Havia na parede do meu quarto um mapa. Era um mapa de Portugal, parecido com aqueles que haviam nas escolas primárias, com as províncias de cada cor, as principais cidades e as zonas de maior relevo.
O meu ajuntava ao panorama as estradas e autoestradas, sistema capilar de circulação nacional e marcava com algum rigor muitas terras, terrinhas e terreolas. Um dia dei comigo a espetar-lhe alfinetes, cada nome que me era familiar por já lá ter estado recebia a sua espetadela. Estava a usar daqueles com uma bola colorida na extremidade, pensava que assim seria mais fácil visualizar no conjunto do país as zonas que tinha tido oportunidade de conhecer. É um facto que deu essa visão de conjunto mas em certos casos havia demasiado conjunto! As bolas de plástico encavalitavam-se umas nas outras porque os locais que marcavam eram igualmente próximos no terreno. Só que assim, tornava-se impossível ler os nomes e descobrir novamente que itinerários haviam sido cumpridos.

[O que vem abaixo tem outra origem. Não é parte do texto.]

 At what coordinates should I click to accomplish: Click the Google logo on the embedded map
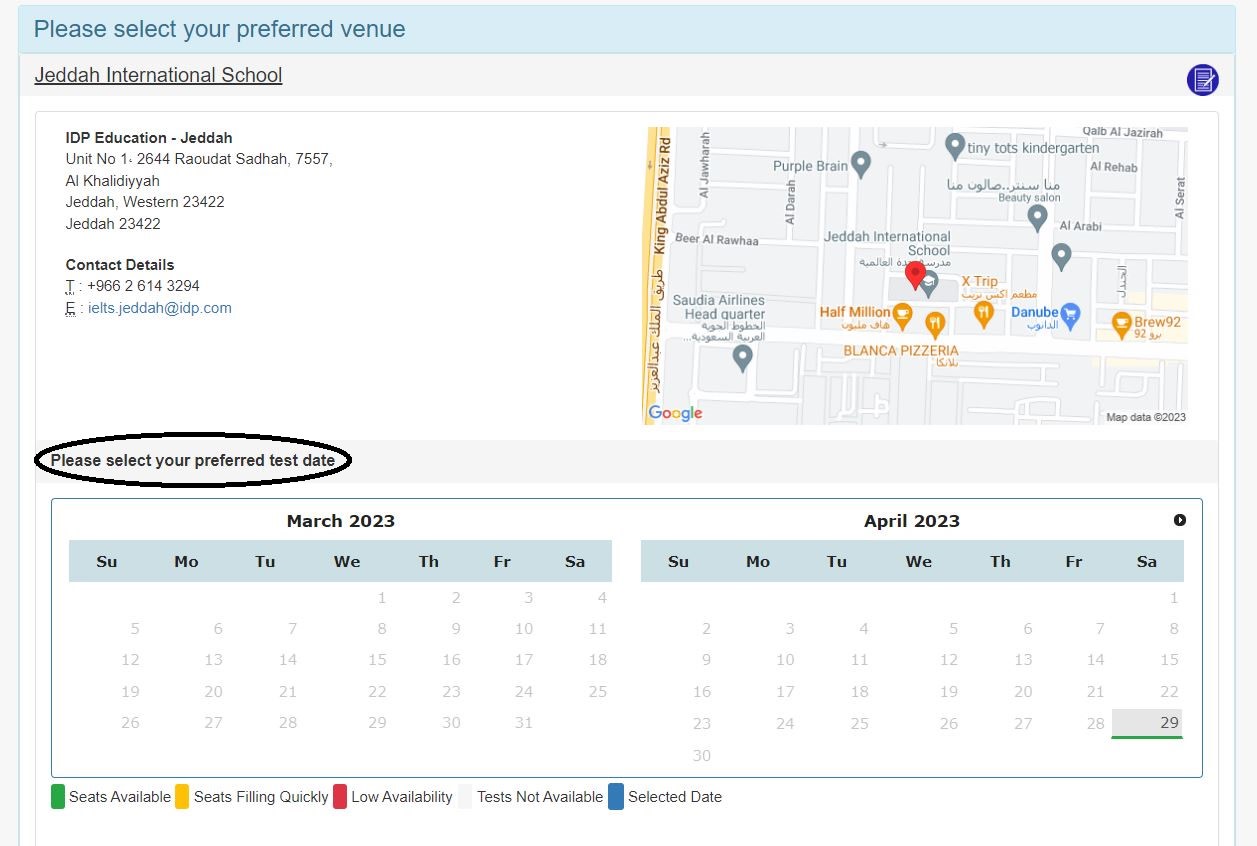673,412
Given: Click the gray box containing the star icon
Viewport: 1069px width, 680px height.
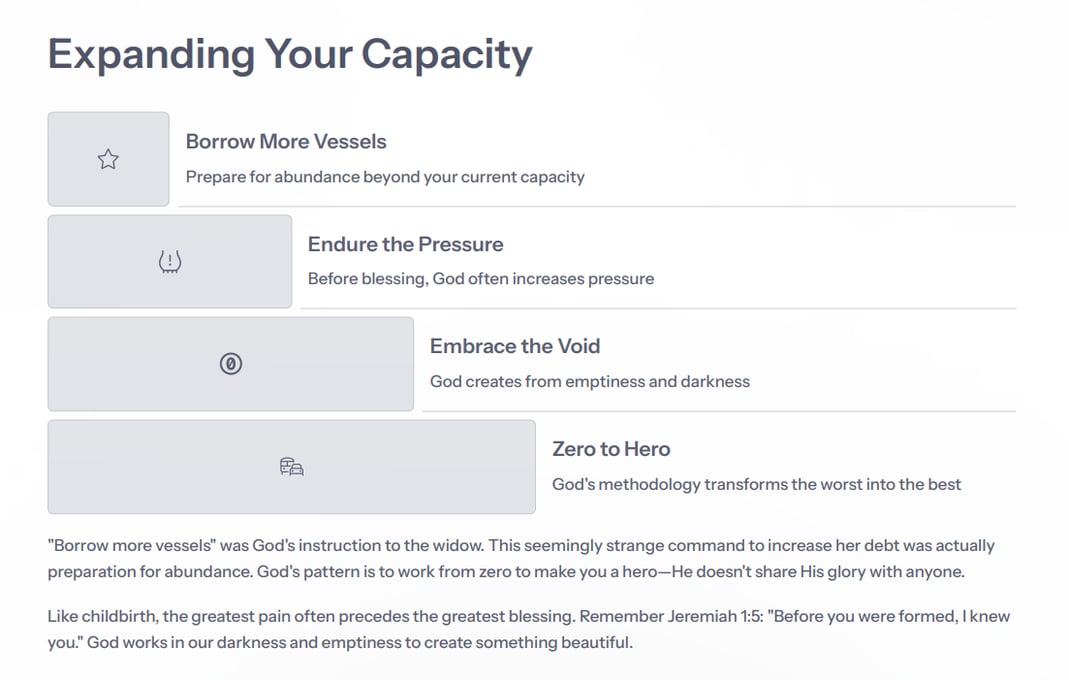Looking at the screenshot, I should pos(108,159).
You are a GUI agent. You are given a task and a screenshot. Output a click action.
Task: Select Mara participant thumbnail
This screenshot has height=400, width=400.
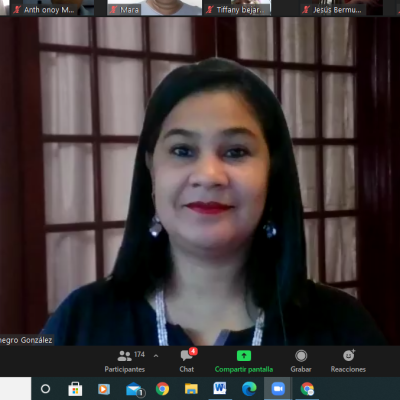[x=155, y=8]
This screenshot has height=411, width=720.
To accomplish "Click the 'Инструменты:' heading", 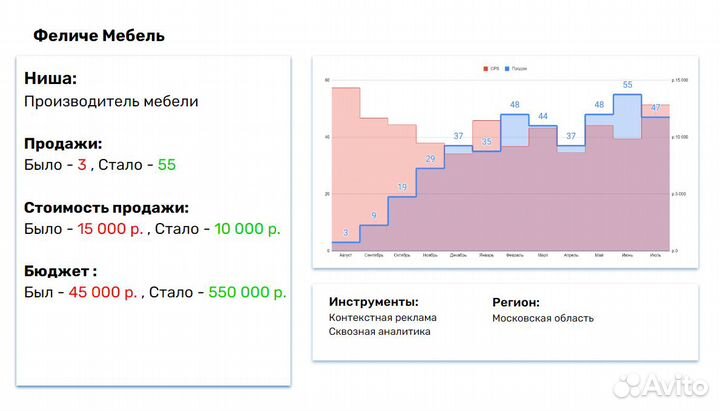I will 373,301.
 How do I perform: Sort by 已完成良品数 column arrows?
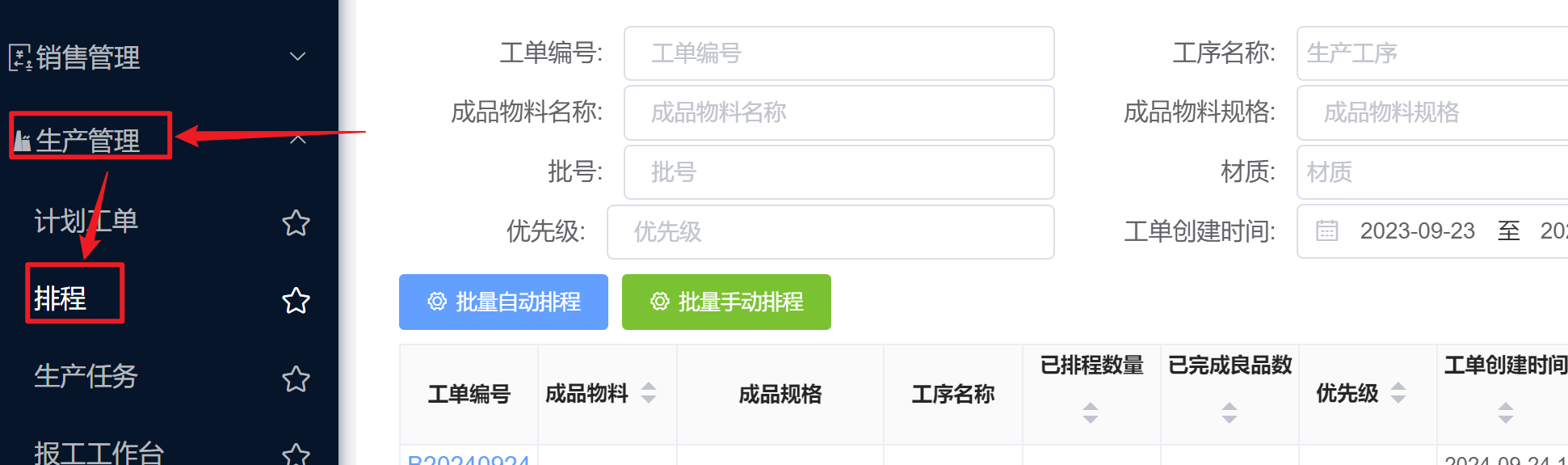click(x=1230, y=412)
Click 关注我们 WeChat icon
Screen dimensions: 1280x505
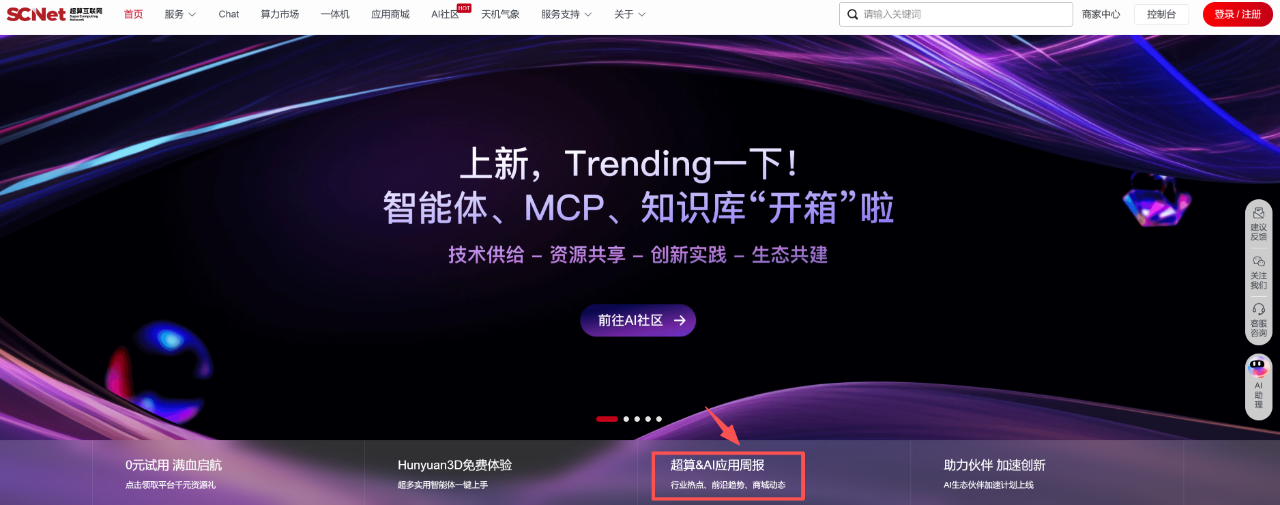pos(1258,261)
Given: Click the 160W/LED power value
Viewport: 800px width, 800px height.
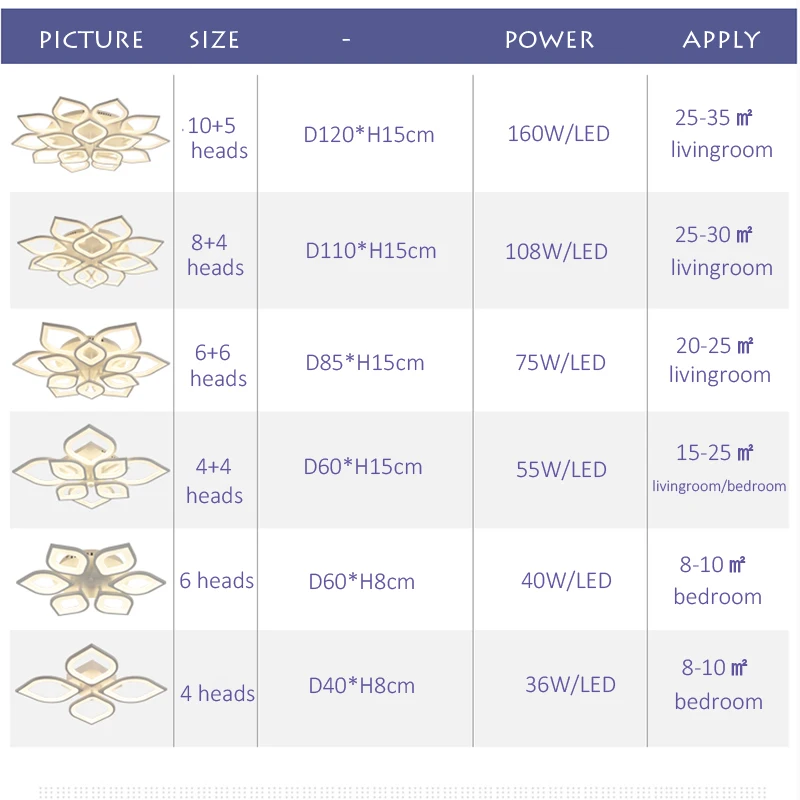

Um a um arranquei cada um daqueles alfintes de cabeço bojuda e substitui-os por normais, de cabeça metálica, pequena e discreta. Não demorou a parecer-se com um porco espinho com uma série de alfinetes metálicos sobressaindo do papel colorido, desde Braga a Bragança, de Évora a Évoramonte, de Lisboa a Almeida. Obviamente as maiores concentrações acompanhavam o litoral e o traçado das autoestradas, consequência natural e directa do (des)ordenamento do território realizado nas últimas décadas. Mas aqui e ali afastando-se desses itinerários principais para dar de caras com um Penedono, um Montesinho, um Mourão, um Marmelete, ou um Deixa o Resto.
Lembro-me de ter pensado que parecia um país numa sessão de acumpunctura, sabe-se lá para tratar que males. Pensei melhor. As agulhas, afinal, não tratavam Portugal, destinavam-se a apaziguar outro mal: os meus bichos carpinteiros.